Glucocorticoids are not a routine treatment. In emergency cases, such as SpO2 <90%, dexamethasone 5–10 mg or methylprednisolone 40–80 mg is given intravenously before transfer. High-throughput oxygen therapy or continuous positive airway pressure (CPAP) ventilation are both effective supportive therapies and target blood SpO2 should be 88–90%. Invasive mechanical ventilation is used as a last resort.

Special considerations are given for elderly, immunocompromised, and pregnant patients. Older patients (>65 years) and immunocompromised patients should be treated as moderate or severe cases in the initial assessment. Infections in pregnant women might progress rapidly and timely clinical decisions are crucial to provide pregnant women with options, such as induction, anaesthesia, and surgery. Consultation with an obstetric specialist is recommended and depending on the condition of the mother, termination of the pregnancy is a consideration.

Home care and isolation can relieve the burden on health-care providers of fever clinics. We used this strategy in Wuhan in response to the large volume of patients arriving at health care centres but do not recommend it for other regions where each suspected case can be appropriately isolated and monitored in a health setting. Inappropriate home care can be life threatening for patients and be a detriment to public health.

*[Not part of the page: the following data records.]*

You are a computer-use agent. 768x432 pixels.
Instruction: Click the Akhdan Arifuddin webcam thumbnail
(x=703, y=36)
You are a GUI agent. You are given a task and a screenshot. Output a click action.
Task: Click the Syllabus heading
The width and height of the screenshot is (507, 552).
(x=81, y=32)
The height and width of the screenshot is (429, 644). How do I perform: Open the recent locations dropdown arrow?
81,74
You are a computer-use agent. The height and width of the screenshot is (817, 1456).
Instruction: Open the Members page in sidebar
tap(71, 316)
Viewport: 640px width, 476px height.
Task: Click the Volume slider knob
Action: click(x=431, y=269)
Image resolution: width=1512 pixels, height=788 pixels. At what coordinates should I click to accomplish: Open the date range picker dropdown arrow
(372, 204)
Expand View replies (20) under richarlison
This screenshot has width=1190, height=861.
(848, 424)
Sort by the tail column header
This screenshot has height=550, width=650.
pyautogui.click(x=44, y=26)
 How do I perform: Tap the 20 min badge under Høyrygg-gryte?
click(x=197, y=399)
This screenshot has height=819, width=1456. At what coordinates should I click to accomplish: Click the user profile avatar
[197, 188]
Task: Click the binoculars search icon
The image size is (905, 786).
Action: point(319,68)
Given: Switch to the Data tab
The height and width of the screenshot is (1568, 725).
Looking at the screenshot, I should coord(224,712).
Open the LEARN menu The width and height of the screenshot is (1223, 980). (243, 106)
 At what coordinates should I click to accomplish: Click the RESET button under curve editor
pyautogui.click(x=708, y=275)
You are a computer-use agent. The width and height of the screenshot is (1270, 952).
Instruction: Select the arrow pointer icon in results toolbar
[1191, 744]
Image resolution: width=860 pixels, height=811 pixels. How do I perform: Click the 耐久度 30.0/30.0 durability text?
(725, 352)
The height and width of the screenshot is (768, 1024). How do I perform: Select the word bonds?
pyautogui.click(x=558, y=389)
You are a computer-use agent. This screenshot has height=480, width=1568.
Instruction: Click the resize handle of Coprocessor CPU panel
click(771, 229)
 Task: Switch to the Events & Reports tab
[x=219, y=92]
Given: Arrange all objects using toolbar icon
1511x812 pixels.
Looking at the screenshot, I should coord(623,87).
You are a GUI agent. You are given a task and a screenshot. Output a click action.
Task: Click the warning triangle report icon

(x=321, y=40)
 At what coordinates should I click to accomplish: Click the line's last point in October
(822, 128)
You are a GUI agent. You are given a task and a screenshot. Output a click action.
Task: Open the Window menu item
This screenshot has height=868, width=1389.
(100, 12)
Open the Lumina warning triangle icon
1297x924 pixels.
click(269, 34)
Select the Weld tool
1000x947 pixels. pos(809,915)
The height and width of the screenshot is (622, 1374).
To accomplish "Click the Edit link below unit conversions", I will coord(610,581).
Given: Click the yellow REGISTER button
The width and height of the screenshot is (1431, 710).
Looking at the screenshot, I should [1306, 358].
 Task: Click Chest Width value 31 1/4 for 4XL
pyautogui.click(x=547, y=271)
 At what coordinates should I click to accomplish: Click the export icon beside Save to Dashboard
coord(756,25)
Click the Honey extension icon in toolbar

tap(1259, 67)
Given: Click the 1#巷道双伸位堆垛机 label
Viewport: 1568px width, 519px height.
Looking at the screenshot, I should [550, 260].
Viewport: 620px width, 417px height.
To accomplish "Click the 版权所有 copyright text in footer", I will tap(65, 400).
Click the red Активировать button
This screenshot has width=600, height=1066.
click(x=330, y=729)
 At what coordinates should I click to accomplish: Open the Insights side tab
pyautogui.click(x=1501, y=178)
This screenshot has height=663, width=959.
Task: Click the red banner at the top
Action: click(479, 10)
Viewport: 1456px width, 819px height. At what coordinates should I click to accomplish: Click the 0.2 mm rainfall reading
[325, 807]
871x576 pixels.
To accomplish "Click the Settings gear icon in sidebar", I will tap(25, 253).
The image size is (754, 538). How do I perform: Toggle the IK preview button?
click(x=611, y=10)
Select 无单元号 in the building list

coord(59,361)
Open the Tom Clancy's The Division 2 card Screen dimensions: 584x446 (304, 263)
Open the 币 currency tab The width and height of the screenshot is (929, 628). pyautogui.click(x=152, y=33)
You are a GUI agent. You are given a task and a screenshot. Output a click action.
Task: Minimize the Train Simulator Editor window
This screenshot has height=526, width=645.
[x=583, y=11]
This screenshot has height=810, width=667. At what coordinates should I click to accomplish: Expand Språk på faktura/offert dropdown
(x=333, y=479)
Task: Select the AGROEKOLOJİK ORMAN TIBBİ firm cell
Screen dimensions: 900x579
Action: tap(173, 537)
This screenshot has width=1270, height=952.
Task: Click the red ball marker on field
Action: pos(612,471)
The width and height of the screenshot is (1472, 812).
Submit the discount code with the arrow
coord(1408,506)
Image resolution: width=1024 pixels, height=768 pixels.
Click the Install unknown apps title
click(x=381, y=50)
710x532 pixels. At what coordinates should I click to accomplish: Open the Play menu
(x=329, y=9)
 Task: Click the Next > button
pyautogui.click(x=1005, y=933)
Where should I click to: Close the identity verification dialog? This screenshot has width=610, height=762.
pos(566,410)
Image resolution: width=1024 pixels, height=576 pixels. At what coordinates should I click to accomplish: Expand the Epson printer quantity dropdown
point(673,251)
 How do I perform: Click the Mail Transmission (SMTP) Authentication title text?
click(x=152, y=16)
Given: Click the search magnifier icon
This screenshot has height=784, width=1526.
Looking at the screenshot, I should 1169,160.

Many factors contributed to developing our clinical algorithm in Wuhan during the early outbreak period. During this time, the influx of patients to fever clinics substantially outweighed the number of physicians. Inpatient care was unsafe due to potential cross-infection and supplementary resources were not ready. Applying and waiting for results of an SARS-CoV-2 test was time consuming just after the outbreak and did not aid clinical decision making. We made trade-offs between infection control and standard medical principles and adapted the protocol as more information and resources became available. We hope our experience will serve as guidance for other fever clinics and future cases.